Did COVID-19 finally push us to completely paperless projects?
September 01, 2020
September 01, 2020
New technology has helped us reduce waste and increase project outcomes—and we’re getting closer to completely paperless projects
So much has happened over the last couple of years—and especially these last few months—that it’s sometimes hard for me to acknowledge some of the progress we’ve made in the design industry. As an urban planner, I’ve seen that drones, virtual reality, and online engagement have been increasingly part of project discussions over the last few years and have helped reduce use and waste of paper. More recently, with social distancing and working from home, I think we’ve hit a point where a lot of us can visualize working with far less paper use in our workflows.
At Stantec, we’re a multidisciplinary design firm with offices around the world—it’s extremely important that we have clear, constant communication. We constantly have to find innovative ways to reduce project costs while maintaining a high level of excellence. Our teams rely on digital means to coordinate and communicate with each other, our partners, and the public. With the pandemic, we have been pushed even harder to rely on virtual means while phasing out the use of paper.
While we’re not completely paperless yet, the last couple years have surely shown us what it looks like to advance in that direction. The business case for digital tools is an easy argument to make because these tools increase speed of communication, enhance availability of data, and ultimately reduce project costs. Plus, the pace at which we can turn a thought into a concept and communicate that concept can dramatically improve project outcomes while reducing paper waste.
To design in the past, we often had to create a sketch, draft that sketch into a set of documents, get feedback, and return to the drawing table—going through a ton of paper in the process. Today, we can create iterations upon iterations, layering new attempts over old and creating better designs on digital platforms without having to throw old versions into the recycling bin.

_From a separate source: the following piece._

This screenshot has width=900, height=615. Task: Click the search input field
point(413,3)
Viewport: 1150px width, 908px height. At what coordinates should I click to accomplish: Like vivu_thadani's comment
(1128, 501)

In the past, we also had to travel to project sites a lot more than we do now. It was the only way for us to get in-depth and on-the-ground information we needed to inform our projects. We’d have to bring drawings along, take notes, and update drafts accordingly. Now, we have 360-degree cameras, drones, satellite imagery, street-view imagery, and georeferenced photos to help us get a sense of the site right from our desks. While we hopefully still get to visit the sites physically at times, the support of these virtual tools reduces costs and waste while getting the information we need to inform design decisions.
Just like getting on-the-ground knowledge, there is no replacement for face-to-face interactions. One thing that’s become clear through the pandemic is just how much we crave, and rely on, genuine interactions with human beings. Such interactions are also incredibly important for designing a product that meets the needs of our clients and the end users. While we still rely on in-person engagement to inform our project, another way we’re increasing productivity while maintaining social distancing is by moving engagement online. Rather than plotting (and revising and re-plotting) large layouts for public engagement events, we’re likely to find ourselves using virtual means to share project progress and solicit community feedback for the long-haul, meaning less paper waste.
We know how to create attractive and exciting virtual engagement platforms that reach more people than in-person engagement alone. While I don’t think virtual engagement will fully replace critical face-to-face engagement, it will likely supplement our efforts moving forward without requiring the same amount of paper as in-person events.
We know how to create attractive and exciting virtual engagement platforms that reach more people than in-person engagement alone.
We often use virtual data to give us baseline information so that we can focus on gathering more detailed information once we’re at the project site. We sometimes prepare georeferenced site plans to allow us to see our physical location compared to plans on a tablet or phone while on-site. For some projects, we use drones and satellite imagery for pre-visit inspection, allowing us to review conditions ahead of time and predict obstacles before we get there. With virtual field tools, we can send notes and mark-ups back to the office to be addressed while we travel back, or even receive feedback to take a closer look at something before leaving the field. When we do make site visits, we’re better informed and more productive as a result of our virtual toolbox.
Communications is critically important for our Company. Clear and consistent communication, both internally and externally with clients and subcontractors, is how we’re able to mesh worldwide experience with local familiarity. For a lot of projects, we invest time and resources into developing 3D models instead of static images alone so that our internal and external partners can view and critique our projects more easily. With 3D models, we’re better equipped to develop a shared understanding of project opportunities and constraints with our partners.
The process of going paperless is timely as we grapple with our contribution to climate change. While we may not be totally paperless, we are taking the direction toward being more mindful about the paper we do use. The virtual tools we use in replacement of paper also help us reduce waste related to site visits. While some clients and partners may still require paper documents, we can make a big difference by reducing paper waste where we have control.
Turning all projects paperless doesn’t happen overnight. But for many, working from home has caused us to adapt away from paper more quickly. By overcoming the challenges of going paperless, we’re better able to help our team, our clients, and our communities.